* [Exercise text]
== == ==
All Women's Talk

9 Ways to Cope when Your Best Friend Becomes Your Worst Enemy ...

By Lyndsie

It's painful when your best friend becomes your worst enemy. You feel betrayed and you struggle to understand how someone so close to you could drift so far away. Many times there are hurtful recriminations that you struggle to understand – and there may be some responsibility on your end as well. In many ways, losing a close friend is worse than a break up, because this is your person, your confidante, your bestie. However, there are ways you can cope when your best friend becomes your worst enemy.

1 Try to Talk It out

The first thing you need to do when your best friend becomes your worst enemy is to try and talk it out. It's best if you can do it when you feel the friendship starting to slide into enemy territory, but if that's not possible, at least give it a try as soon as possible. You may need to wait until certain wounds scab over or until tempers cool a little, but if you want to salvage the friendship, it's worth a shot. Understand, however, that talking it out won't always be possible.
== == ==
* [Data]
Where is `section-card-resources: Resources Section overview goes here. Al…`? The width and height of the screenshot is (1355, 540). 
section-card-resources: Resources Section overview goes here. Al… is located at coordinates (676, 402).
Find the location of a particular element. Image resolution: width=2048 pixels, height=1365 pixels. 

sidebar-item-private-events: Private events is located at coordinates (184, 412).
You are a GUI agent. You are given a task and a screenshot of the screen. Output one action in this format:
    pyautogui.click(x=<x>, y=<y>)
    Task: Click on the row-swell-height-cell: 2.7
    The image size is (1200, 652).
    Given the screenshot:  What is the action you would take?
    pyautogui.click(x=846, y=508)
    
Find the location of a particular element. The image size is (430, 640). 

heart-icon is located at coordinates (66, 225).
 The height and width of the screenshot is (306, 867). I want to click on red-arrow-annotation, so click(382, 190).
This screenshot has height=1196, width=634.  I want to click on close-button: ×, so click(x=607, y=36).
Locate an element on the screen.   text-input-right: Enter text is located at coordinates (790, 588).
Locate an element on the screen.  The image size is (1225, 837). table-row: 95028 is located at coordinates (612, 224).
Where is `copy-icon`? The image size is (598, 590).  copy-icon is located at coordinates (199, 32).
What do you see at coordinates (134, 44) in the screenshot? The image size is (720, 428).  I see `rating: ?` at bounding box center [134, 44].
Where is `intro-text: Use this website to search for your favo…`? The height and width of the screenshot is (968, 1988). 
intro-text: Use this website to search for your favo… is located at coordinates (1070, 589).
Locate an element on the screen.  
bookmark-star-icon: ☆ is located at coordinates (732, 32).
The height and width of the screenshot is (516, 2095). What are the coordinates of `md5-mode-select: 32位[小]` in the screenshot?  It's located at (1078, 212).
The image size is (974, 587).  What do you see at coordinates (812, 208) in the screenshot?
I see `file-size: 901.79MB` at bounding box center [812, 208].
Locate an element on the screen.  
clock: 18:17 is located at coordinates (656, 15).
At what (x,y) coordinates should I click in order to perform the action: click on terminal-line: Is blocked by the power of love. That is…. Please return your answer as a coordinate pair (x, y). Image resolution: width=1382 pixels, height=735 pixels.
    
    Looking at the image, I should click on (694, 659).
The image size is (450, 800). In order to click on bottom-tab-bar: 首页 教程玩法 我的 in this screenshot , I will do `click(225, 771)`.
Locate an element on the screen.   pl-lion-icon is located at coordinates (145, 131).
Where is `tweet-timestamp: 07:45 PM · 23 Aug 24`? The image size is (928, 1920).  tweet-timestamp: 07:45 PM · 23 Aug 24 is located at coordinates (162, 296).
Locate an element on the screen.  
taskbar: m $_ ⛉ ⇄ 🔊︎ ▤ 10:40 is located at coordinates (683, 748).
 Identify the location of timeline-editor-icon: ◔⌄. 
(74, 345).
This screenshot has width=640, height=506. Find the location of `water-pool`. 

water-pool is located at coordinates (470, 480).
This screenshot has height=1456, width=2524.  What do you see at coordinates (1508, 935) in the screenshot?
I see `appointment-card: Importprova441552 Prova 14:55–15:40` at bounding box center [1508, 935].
== == ==
* [Brief 1] In the friendship article, what is the first thing to do when your best friend becomes your worst enemy?
* [Brief 2] Carry on the friendship article from its last sentence.
The records have no connection to the friendship article.

* [Answer area 1] Try to talk it out.

* [Answer area 2]
2 Take Time to Grieve

As I mentioned, the end of a friendship is sometimes even more painful than the end of a romantic relationship. Give yourself time to grieve it, even if things do end up getting better. Losing your friend hurts, and you won't be the same again. You may not be able to trust another BFF any time soon, and you need to give yourself time to deal with that.

3 Branch out Your Friendships

Don't isolate yourself, however, and don't shut out all your other friends. More importantly, don't let this one ending keep you from at least trying to get close to other friends, even if they're new ones. You're not trying to make your old bestie jealous here, but you need to branch out into new friendships. Surround yourself with people you like, people with whom you have things in common, people who seem trustworthy.

4 Don't Give in to Insults

Unfortunately, it's somewhat common for new frenemies to get catty with one another. Insults, put downs, and accusations abound as two people who were once so close now use secrets and closely guarded confessions to strike out at one another. Don't give into that, even if your former friend is doing it. Be the bigger woman and hold onto your dignity – even if it seems like she's goading you into responding. In fact, at that point you should make it a special point to hold back and keep your tongue in check.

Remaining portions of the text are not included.